I can see the reason for orc conquest being metaphorical, but is the wayang's description also a metaphor? Why would denizens of the plane of shadow leave unless it was non-metaphorical darkness? I'm having trouble seeing how it could be one and still fit with the description.

I'm confused.

Dark Archive

Pathfinder Adventure, Adventure Path, Card Game, Lost Omens, Pathfinder Accessories, Rulebook Subscriber; Starfinder Charter Superscriber
Neil Mansell wrote:

Hmm, I've been thinking about your previous answer James, and I was wondering, what was Aroden's relation to destined prophesy?

If he's not the god of prophesy (as you rightfully pointed out) then why did all prophesy collapse with his demise? According to the ISWG, even the other deities weren't immune (hmm, with the probable exception of Pharasma).

Or is this one of those 'nobody knows' situations?

Yep, I'm an Aroden fan. :)

I believe the phrophocalypse occured because of the failure of the massive prophecy that Aroden would return. If that was so unreliable, what chance anything else is true.

It's a question of a god's prophecy, not the god of prophecy...

Paizo Employee Creative Director

1 person marked this as a favorite.
Neil Mansell wrote:

Hmm, I've been thinking about your previous answer James, and I was wondering, what was Aroden's relation to destined prophesy?

If he's not the god of prophesy (as you rightfully pointed out) then why did all prophesy collapse with his demise? According to the ISWG, even the other deities weren't immune (hmm, with the probable exception of Pharasma).

Or is this one of those 'nobody knows' situations?

* [Written exercise 1]
Duplicate the rows from the line containing "The width and height of the screenshot is (572, 494)." through the line containing "Action: click(117, 227)", including both of those lines.
The forum thread and the rows come from separate, unrelated sources.

* [Some rows]
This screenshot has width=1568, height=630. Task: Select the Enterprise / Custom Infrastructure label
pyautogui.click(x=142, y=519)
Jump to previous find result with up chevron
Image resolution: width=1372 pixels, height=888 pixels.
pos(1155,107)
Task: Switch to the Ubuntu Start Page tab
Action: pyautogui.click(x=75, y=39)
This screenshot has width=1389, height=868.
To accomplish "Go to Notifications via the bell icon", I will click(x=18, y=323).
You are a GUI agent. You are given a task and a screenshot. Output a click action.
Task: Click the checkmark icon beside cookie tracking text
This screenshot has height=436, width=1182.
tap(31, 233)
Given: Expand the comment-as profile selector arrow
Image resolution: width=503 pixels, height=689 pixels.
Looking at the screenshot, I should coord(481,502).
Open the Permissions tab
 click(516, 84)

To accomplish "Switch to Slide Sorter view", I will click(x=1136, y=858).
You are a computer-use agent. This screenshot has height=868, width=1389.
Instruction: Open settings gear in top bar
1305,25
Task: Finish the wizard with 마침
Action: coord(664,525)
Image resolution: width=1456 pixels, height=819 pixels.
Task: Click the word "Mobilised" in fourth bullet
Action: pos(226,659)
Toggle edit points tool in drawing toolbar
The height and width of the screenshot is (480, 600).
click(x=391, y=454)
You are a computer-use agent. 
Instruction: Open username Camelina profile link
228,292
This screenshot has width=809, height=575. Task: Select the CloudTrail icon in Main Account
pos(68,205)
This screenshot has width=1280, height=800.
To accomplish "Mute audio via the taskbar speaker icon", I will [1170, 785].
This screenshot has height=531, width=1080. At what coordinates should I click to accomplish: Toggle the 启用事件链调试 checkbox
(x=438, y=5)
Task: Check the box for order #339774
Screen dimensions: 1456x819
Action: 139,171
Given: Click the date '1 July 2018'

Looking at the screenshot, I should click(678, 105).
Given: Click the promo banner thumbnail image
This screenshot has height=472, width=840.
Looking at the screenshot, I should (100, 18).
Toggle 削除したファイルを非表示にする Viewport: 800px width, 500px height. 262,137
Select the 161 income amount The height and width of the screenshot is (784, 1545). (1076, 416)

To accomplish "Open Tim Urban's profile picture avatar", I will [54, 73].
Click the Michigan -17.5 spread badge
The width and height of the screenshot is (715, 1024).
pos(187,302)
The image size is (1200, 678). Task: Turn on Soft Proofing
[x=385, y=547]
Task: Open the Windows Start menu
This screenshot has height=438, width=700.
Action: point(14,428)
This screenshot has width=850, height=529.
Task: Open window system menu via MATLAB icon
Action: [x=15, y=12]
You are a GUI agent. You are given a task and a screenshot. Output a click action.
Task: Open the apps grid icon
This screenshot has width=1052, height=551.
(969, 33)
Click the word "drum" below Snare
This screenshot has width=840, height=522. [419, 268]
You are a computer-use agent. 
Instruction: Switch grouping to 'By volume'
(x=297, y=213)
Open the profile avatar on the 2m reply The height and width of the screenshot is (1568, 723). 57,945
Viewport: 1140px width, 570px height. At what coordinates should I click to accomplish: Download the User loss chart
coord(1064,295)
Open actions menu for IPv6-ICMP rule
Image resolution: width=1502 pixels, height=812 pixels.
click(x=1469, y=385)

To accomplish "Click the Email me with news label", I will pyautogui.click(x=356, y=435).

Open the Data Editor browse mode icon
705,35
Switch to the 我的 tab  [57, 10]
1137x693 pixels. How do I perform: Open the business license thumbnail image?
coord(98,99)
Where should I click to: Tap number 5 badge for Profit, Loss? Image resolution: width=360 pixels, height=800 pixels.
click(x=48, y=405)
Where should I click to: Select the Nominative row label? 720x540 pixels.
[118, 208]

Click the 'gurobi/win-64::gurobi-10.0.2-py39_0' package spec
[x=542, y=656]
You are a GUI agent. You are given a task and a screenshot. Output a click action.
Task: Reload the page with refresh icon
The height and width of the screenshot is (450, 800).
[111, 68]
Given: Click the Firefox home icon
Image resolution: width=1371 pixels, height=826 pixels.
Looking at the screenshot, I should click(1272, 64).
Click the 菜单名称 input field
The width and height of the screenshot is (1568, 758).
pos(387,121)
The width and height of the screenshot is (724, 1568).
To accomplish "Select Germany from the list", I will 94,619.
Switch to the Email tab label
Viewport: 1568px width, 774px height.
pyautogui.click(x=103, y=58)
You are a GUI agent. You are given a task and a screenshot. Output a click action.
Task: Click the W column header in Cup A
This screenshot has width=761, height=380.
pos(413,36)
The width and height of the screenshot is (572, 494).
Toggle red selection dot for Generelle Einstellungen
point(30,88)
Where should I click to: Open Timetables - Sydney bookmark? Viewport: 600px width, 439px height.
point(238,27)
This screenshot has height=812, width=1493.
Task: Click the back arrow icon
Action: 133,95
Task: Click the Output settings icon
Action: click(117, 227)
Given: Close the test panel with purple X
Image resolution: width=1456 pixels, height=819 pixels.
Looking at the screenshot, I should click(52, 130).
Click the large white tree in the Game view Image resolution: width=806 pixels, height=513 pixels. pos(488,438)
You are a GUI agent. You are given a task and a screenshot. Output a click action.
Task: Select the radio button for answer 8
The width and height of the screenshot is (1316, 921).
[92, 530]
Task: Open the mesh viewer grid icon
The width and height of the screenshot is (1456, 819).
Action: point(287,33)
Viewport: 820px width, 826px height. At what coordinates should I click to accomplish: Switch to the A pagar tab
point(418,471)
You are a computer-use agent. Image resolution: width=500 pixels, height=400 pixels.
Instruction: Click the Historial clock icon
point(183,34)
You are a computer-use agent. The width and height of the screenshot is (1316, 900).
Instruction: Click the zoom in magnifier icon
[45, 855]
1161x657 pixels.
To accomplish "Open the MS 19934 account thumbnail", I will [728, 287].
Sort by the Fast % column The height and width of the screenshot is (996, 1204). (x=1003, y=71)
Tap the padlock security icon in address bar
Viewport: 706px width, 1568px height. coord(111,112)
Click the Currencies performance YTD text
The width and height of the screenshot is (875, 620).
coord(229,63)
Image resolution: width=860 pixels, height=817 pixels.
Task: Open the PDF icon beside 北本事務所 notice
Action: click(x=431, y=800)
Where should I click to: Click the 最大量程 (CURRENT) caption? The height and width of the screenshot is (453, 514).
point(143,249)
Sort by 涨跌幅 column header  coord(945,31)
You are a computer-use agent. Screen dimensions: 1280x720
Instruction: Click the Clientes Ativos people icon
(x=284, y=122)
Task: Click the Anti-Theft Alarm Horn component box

* [Written exercise 2]
Write the next part of the forum thread on Aroden and prophecy, picking up after its final line.

* [Answer 1]
The width and height of the screenshot is (572, 494).
Toggle red selection dot for Generelle Einstellungen
point(30,88)
Where should I click to: Open Timetables - Sydney bookmark? Viewport: 600px width, 439px height.
point(238,27)
This screenshot has height=812, width=1493.
Task: Click the back arrow icon
Action: 133,95
Task: Click the Output settings icon
Action: click(117, 227)

* [Answer 2]
Yep, I'm an Aroden fan. :)

Prophecies "collapsed" because his physical return to Westcrown at which point he'd usher in a new golden age for humanity was an INCREDIBLY well-known and highly-anticipated prophecy. When he died instead, it proved to the world that prophecies were no longer working. Indeed... it cast doubt on all the prophecies of the past, even—maybe all of them were just coincidences?

In any event, it's kind of a chicken and the egg thing. Whether it was Aroden's failure to appear in Westcrown that broke prophecy, or if it was prophecy breaking that made Aroden miss that date is unclear.

(In related news... the "death of prophecy" is also, in a metagame sense, a symbol of the fact that now Player Characters are in the world, and if PCs do anything well, it's derailing plots and breaking "prophecies" by doing something the GM could have never expected or prepared for.)

Paizo Employee Creative Director

Roac wrote:
What would you recommend as a side dish to chicken?

Some sort of biscuit or dinner roll.

Paizo Employee Creative Director

2 people marked this as a favorite.
Stratagemini wrote:
If a Mad Scientist Kidnapped you at gunpoint and Forced you to go back in time with his time machine and change one historical event, which would it be? and how would you change it?

Ooof.... just one?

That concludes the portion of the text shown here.